# Do you regularly carry a knife?



## Lisa (Mar 3, 2006)

How many people here regularly carry a knife on their person for a "just in case" self defence purpose? and if so where?  strapped to a part of your person or in your purse/back pack?  Also what kind of knife or size?


----------



## Bigshadow (Mar 3, 2006)

Lisa said:
			
		

> How many people here regularly carry a knife on their person for a "just in case" self defence purpose? and if so where?  strapped to a part of your person or in your purse/back pack?  Also what kind of knife or size?



I do.  Just in case....  I need to open some frozen vegatables for lunch. :rofl:  Seriously, I do use my knife for that often.  However, it is also there if I need it.  I use a liner lock knife with a clip on the side so I keep it inside my pants pocket clipped in the corner.  The only thing visible on the outside is the clip and the very top of the knife.  It goes unnoticed, most of the time.

I just purchased a better Liner lock it is the M16-01K shown here

http://www.crkt.com/m16edc.html


----------



## rutherford (Mar 3, 2006)

I am most frequently carrying a folding karambit.  This is NOT a knife I would recommend for self defense and everyday carry.  It will serve the purpose admirably, but I wouldn't want to consider what a prosecutor or jury will have to say about it.

I carry it mostly because I enjoy training with it, and like having it along.  If I think it would be useful in a fight and it comes to my hand, I hopefully wouldn't open the blade.  There's lots of great striking surfaces on this knife, for a less lethal option.

I carry it in my pocket or clipped on my belt.  I do practice rapid deployment, as well as concealed deployment.  

It is not with me today.


----------



## Bigshadow (Mar 3, 2006)

rutherford said:
			
		

> I am most frequently carrying a folding karambit.  but I wouldn't want to consider what a prosecutor or jury will have to say about it.



I can see why!   That looks like a gut hook!  Looks like a tool the Predator would whip out after the kill! %-}


----------



## Lisa (Mar 3, 2006)

Bigshadow said:
			
		

> I can see why!   That looks like a gut hook!  Looks like a tool the Predator would whip out after the kill! %-}



Anyone have a picture?  I am curious now


----------



## shesulsa (Mar 3, 2006)

I cop to carrying the Kershaw Chive and that's all I'll cop to.  It's a sweet little thing with a speed-safe feature I adore.

It's a good bet I always have something on me.


----------



## Rick Wade (Mar 3, 2006)

which knife, oh I mean why yes I do can a knife.

V/R

Rick


----------



## Bigshadow (Mar 3, 2006)

Lisa said:
			
		

> Anyone have a picture?  I am curious now



Here ya go...  http://www.emersonknives.com/karambitinfo.htm


----------



## Lisa (Mar 3, 2006)

Bigshadow said:
			
		

> Here ya go...  http://www.emersonknives.com/karambitinfo.htm



Thanks Bigshadow.  Nice knife!

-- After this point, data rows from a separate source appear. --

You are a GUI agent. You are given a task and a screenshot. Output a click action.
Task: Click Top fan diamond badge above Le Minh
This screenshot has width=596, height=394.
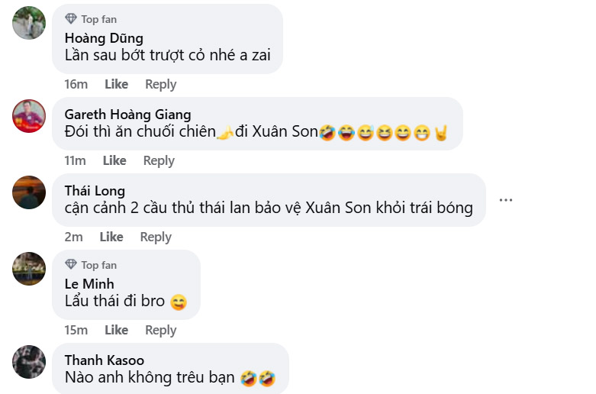[x=71, y=265]
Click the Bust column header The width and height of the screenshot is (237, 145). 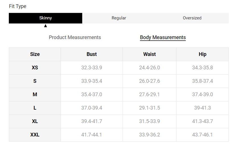pyautogui.click(x=92, y=54)
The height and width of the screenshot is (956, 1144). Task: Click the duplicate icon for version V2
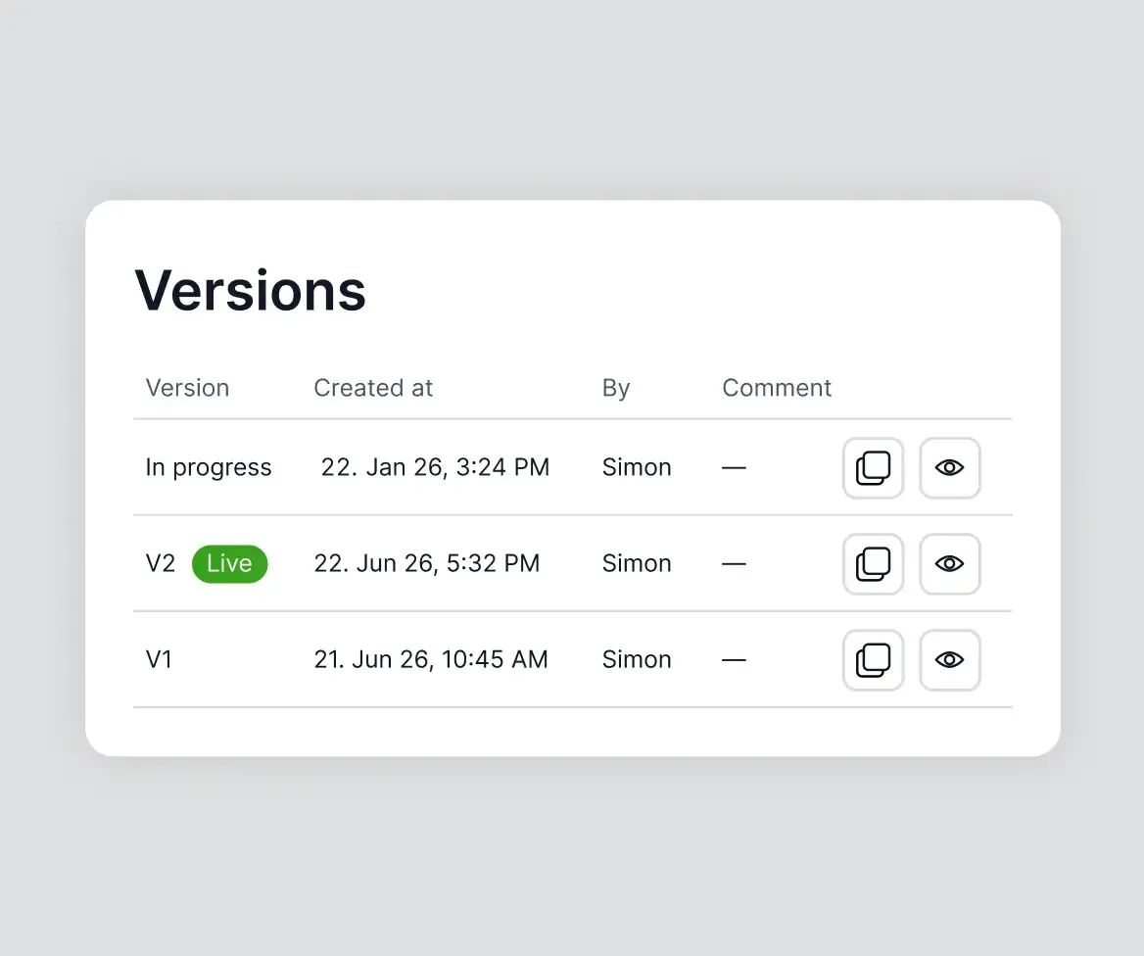pyautogui.click(x=873, y=564)
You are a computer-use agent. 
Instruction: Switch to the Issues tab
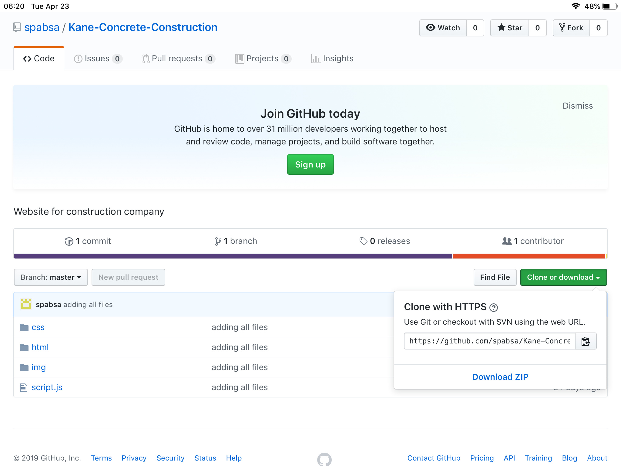click(x=97, y=59)
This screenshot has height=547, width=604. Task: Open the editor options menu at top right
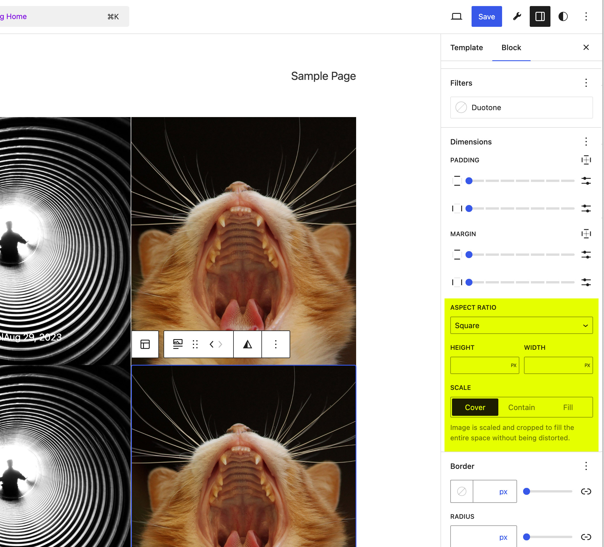(x=586, y=17)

Scary, but nice!


----------



## rutherford (Mar 3, 2006)

The emerson is a bit nicer than the one I picked up, but like I said the Karambit is a lot of fun to play with.  Boshiken is so much fun to throw with the ring on the index finger.  

Lisa, did you see the training demos on that site?  Cool stuff.


----------



## Lisa (Mar 3, 2006)

rutherford said:
			
		

> The emerson is a bit nicer than the one I picked up, but like I said the Karambit is a lot of fun to play with.  Boshiken is so much fun to throw with the ring on the index finger.
> 
> Lisa, did you see the training demos on that site?  Cool stuff.

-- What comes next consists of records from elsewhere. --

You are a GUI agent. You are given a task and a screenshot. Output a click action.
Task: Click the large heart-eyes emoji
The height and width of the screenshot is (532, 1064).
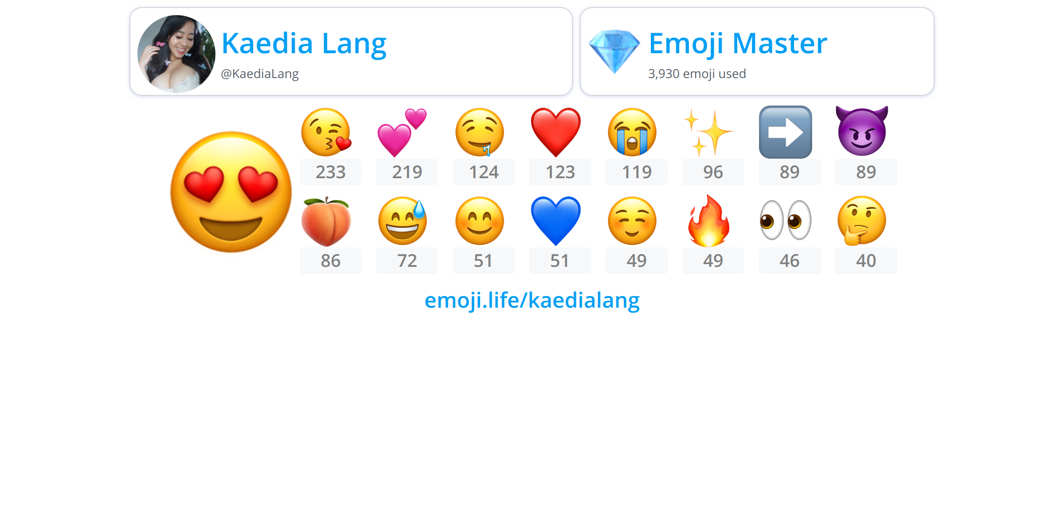231,192
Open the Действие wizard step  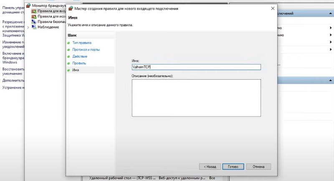coord(80,56)
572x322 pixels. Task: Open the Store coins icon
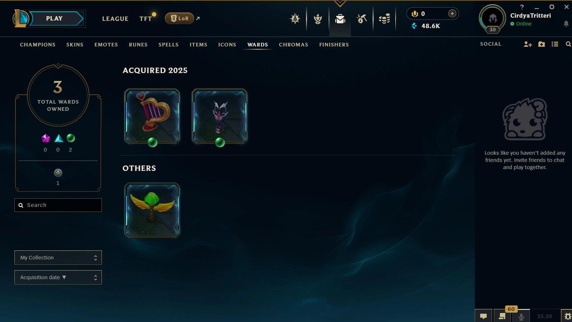384,19
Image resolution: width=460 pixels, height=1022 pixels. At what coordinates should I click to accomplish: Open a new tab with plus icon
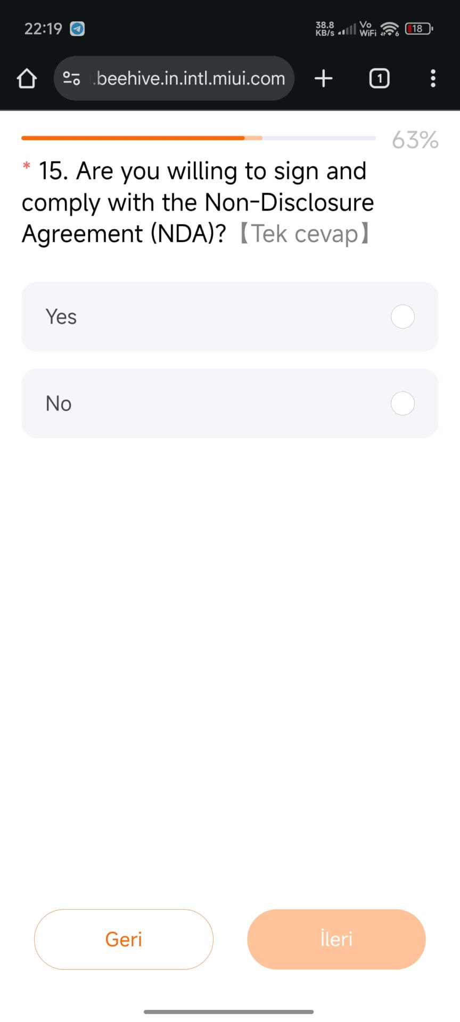[x=324, y=79]
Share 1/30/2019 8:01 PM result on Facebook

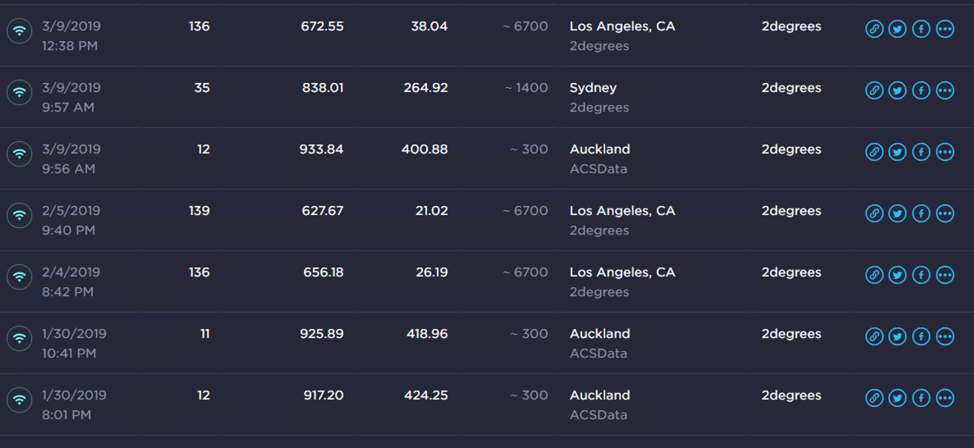tap(921, 398)

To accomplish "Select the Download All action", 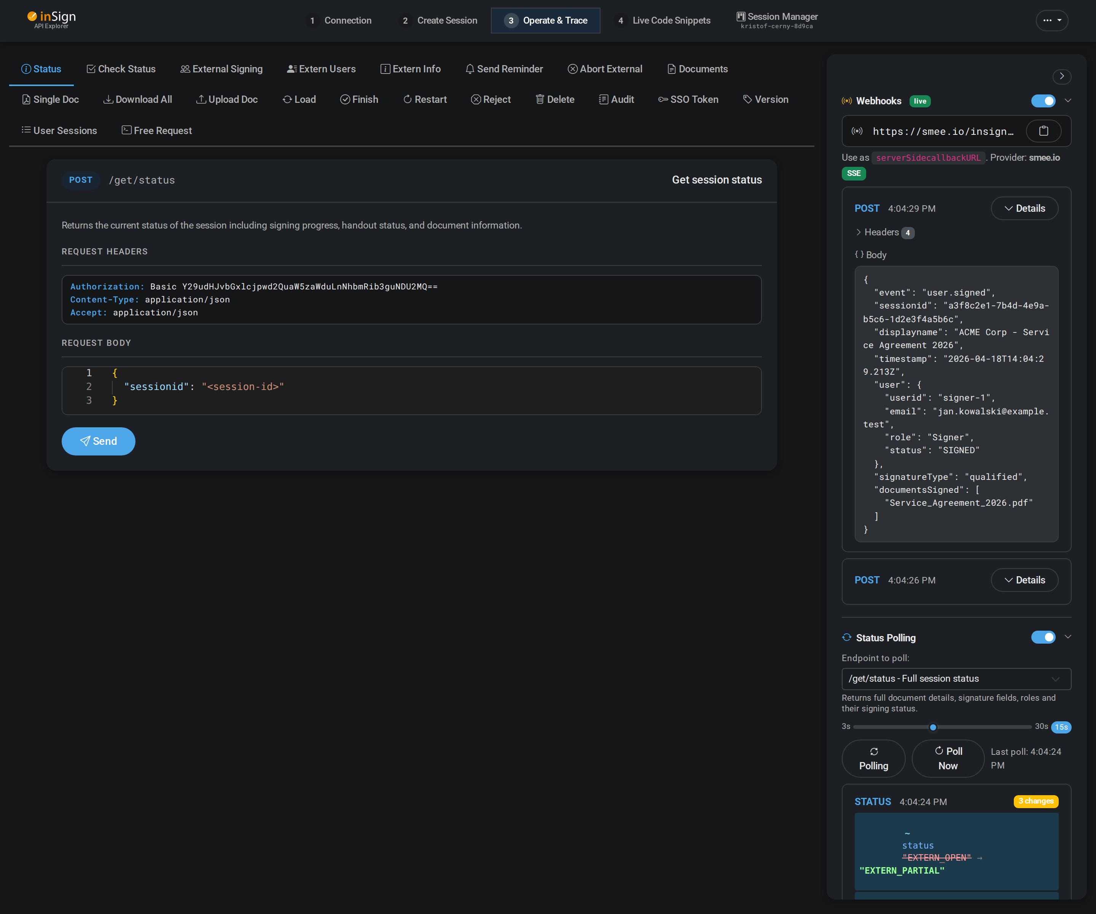I will [138, 99].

Yeah I just watched them!  Very cool stuff.  I would be missing a finger or two if I tried that!


----------



## rutherford (Mar 3, 2006)

Ha!  

I actually did cut myself the day the knife arrived doing some exchanges too quickly and not being used to the shape of the blade.  I've been more careful since then, and thankfully haven't done it twice.

I admit it, I'm in MA to do stuff that looks cool as much as anything else.


----------



## MA-Caver (Mar 3, 2006)

Lisa said:
			
		

> How many people here regularly carry a knife on their person for a "just in case" self defence purpose? and if so where?  strapped to a part of your person or in your purse/back pack?  Also what kind of knife or size?



I regularly carry and consider my knife as a "tool" more than a weapon. It's a simple 4 inch folder with partial serrated blade. The location of carry is right back pocket, via the belt clip but it's IN the pocket not on the belt.


----------



## tshadowchaser (Mar 3, 2006)

Yes i do carry  different places depending on which knife I carry that day


----------



## Rich Parsons (Mar 3, 2006)

I do not carry, and if I do it is seldom.

If a knife is big enough to fit my hand and be useful to me in a conflict, then it usually too big for legal reasons. 

When I do carry it is clipped usually in front pocket right hand side.


----------



## Kenpodoc (Mar 3, 2006)

shesulsa said:
			
		

> I cop to carrying the Kershaw Chive and that's all I'll cop to. It's a sweet little thing with a speed-safe feature I adore.
> 
> It's a good bet I always have something on me.


My favorite little knife.  Always with me.

Jeff


----------



## KenpoTex (Mar 3, 2006)

I don't carry _A_ knife, I carry several. 

As a minimum, I carry a pair of "ghetto-waved" Spyderco Enduras (one on each side so I can access one with either hand) and a small "beater" knife for general utility.  If my clothing permits, I also carry a double-edged CRKT Companion in an IWB sheath.  When wearing a jacket/coat, I carry a  Cold Steel Ti-lite in the pocket.


----------



## Lisa (Mar 3, 2006)

kenpotex said:
			
		

> I don't carry _A_ knife, I carry several.
> 
> As a minimum, I carry a pair of "ghetto-waved" Spyderco Enduras (one on each side so I can access one with either hand) and a small "beater" knife for general utility.  If my clothing permits, I also carry a double-edged CRKT Companion in an IWB sheath.  When wearing a jacket/coat, I carry a  Cold Steel Ti-lite in the pocket.



Wow.  That is a lot of hardware.  Is springfield missouri a "bad" area to live?  Why so much?


----------



## KenpoTex (Mar 3, 2006)

Lisa said:
			
		

> Wow. That is a lot of hardware. Is springfield missouri a "bad" area to live? Why so much?


It's actually a pretty quiet town.  I'm just one of those people who subscribe to Col. Fairbairn's philosophy that "Empty hand techniques are only for the times when you have been foolish enough to find yourself without a weapon."  Part of it is also "force of habit."  I've worked armed security and exec.-protection for several years so I'd feel a little naked without my toys.


----------



## tsdclaflin (Mar 3, 2006)

Clip-on 3-inch blade, partly serrated.


----------



## Blindside (Mar 4, 2006)

Emerson mini-commander most of the time, I've been occasionally trying out a CRKT hideaway sheath knife, but its quite uncomfortable in comparison.  

Lamont


----------



## Cujo (Mar 4, 2006)

Kershaw "onion", love it.
Pax
Cujo


----------



## bshovan (Mar 5, 2006)

great advice


----------